§ Work instructions
In your copy, leave out all pictures and reproduce every entry exactly.

§ Source records
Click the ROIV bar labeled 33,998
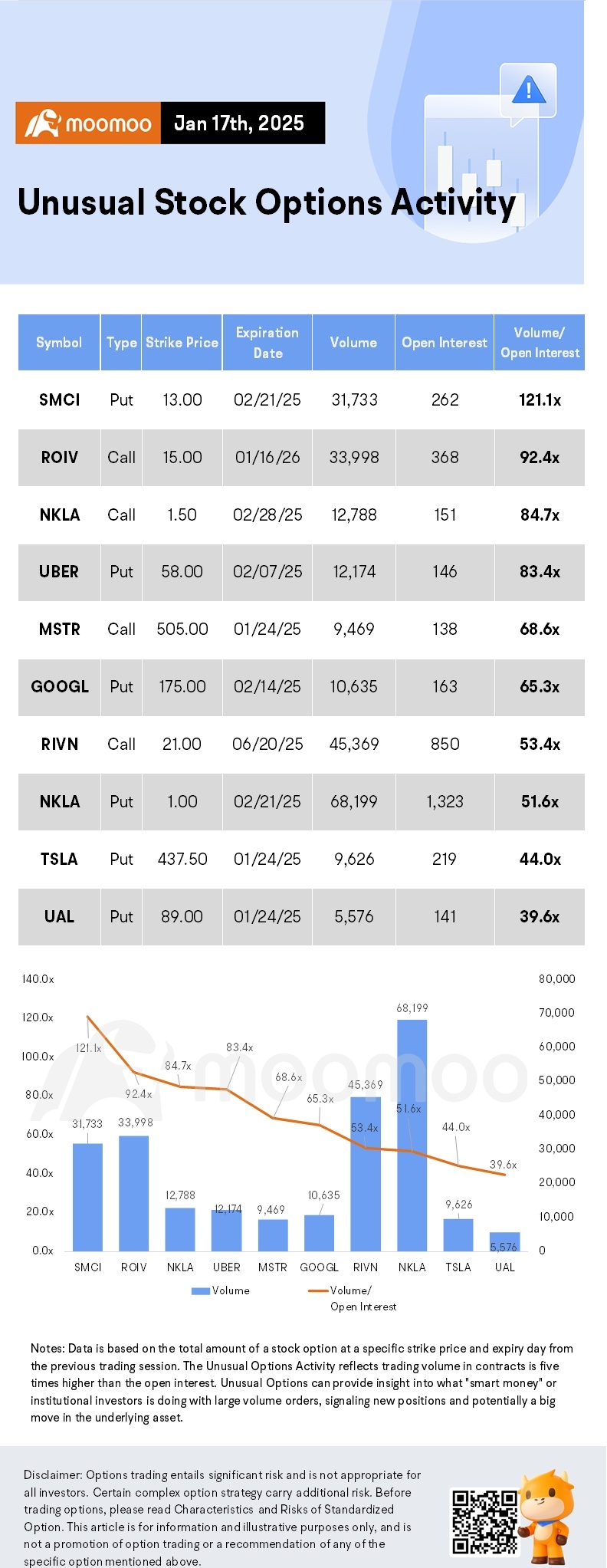 click(134, 1194)
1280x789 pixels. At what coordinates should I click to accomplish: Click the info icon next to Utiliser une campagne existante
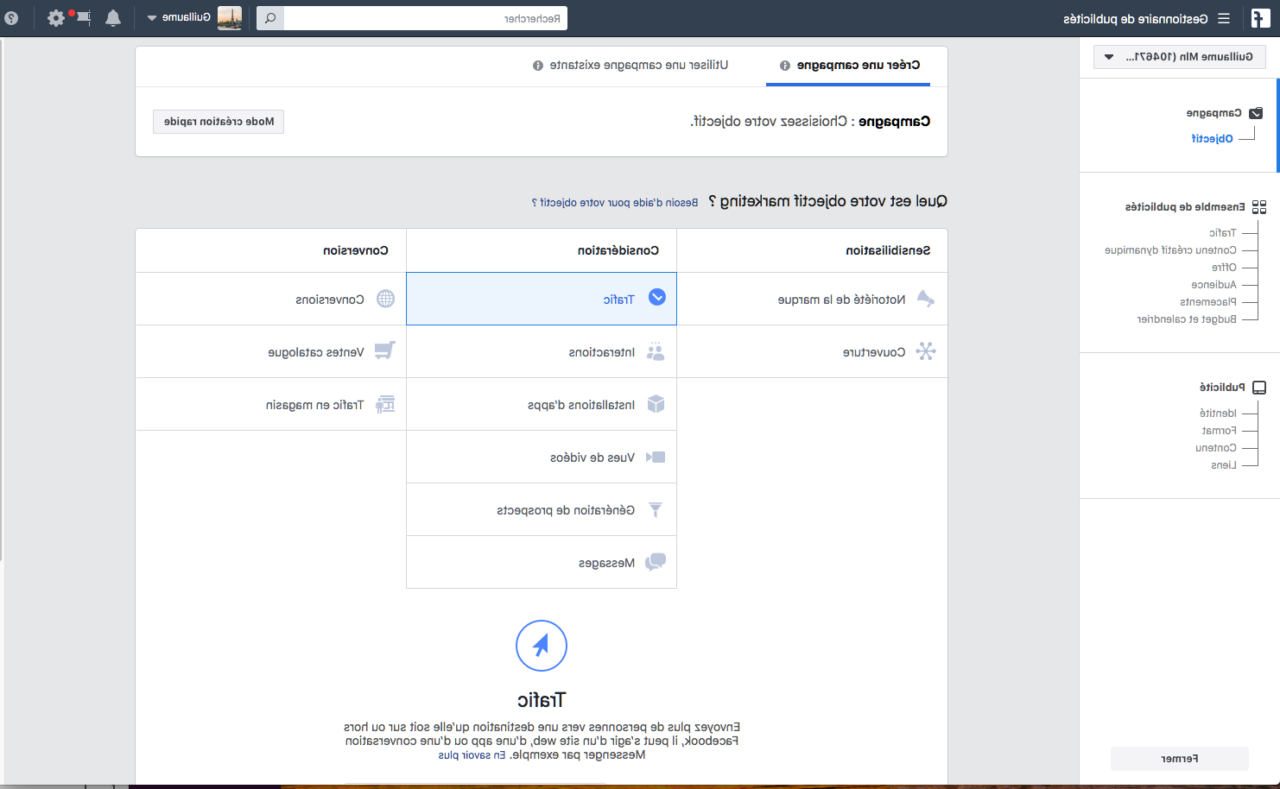point(538,65)
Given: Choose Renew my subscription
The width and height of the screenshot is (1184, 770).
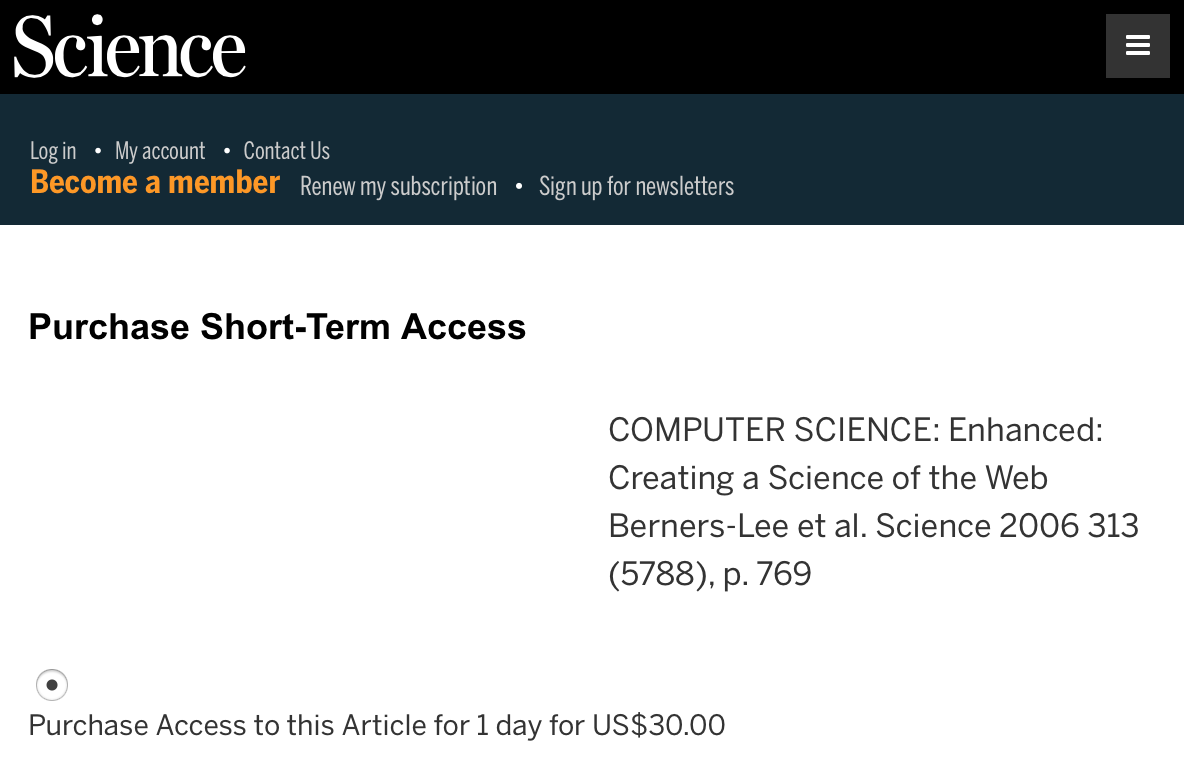Looking at the screenshot, I should coord(398,187).
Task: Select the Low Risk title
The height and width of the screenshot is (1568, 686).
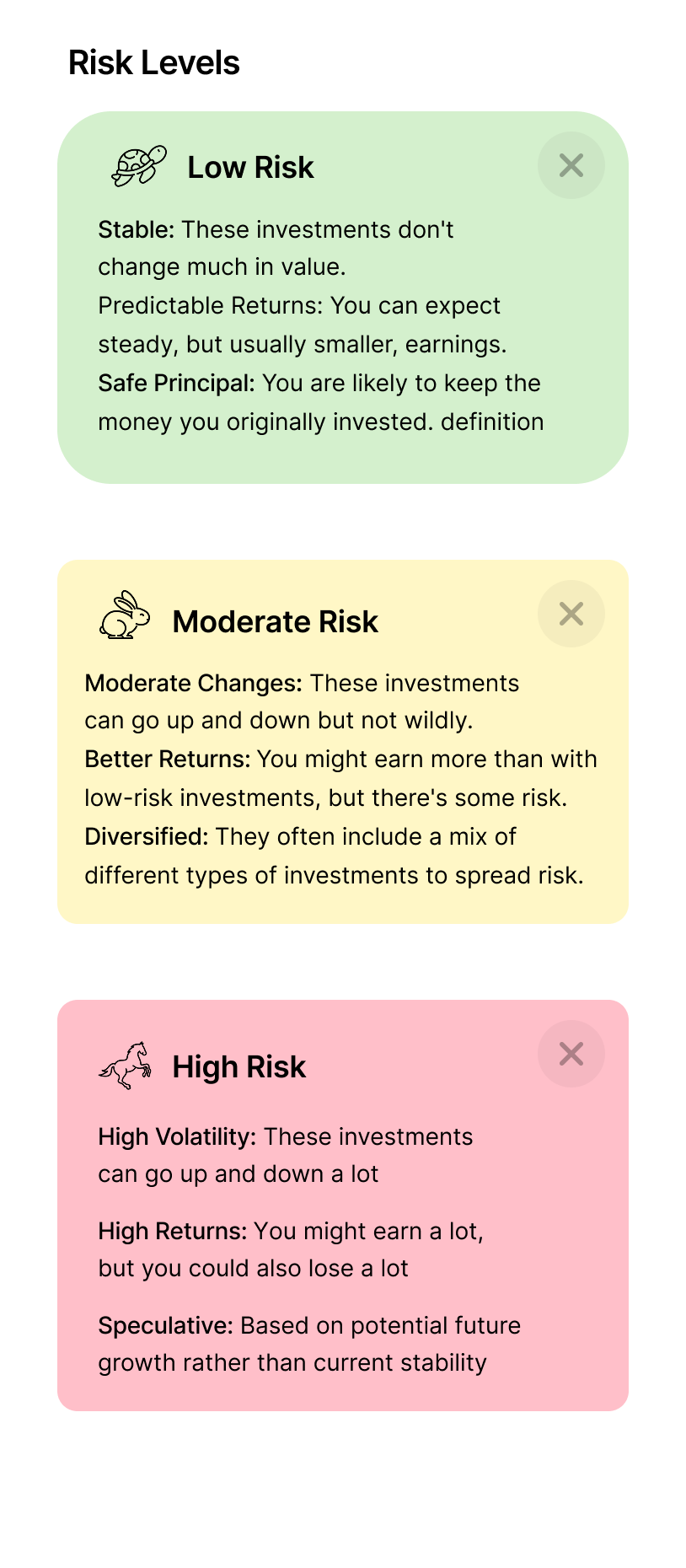Action: coord(250,168)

§ Solution for this problem
Click the ROIV bar labeled 33,998
 click(134, 1194)
1280x789 pixels. At what coordinates should I click to accomplish: Click the info icon next to Utiliser une campagne existante
point(538,65)
Given: Choose Renew my subscription
The width and height of the screenshot is (1184, 770).
Looking at the screenshot, I should coord(398,187).
Task: Select the Low Risk title
The height and width of the screenshot is (1568, 686).
Action: coord(250,168)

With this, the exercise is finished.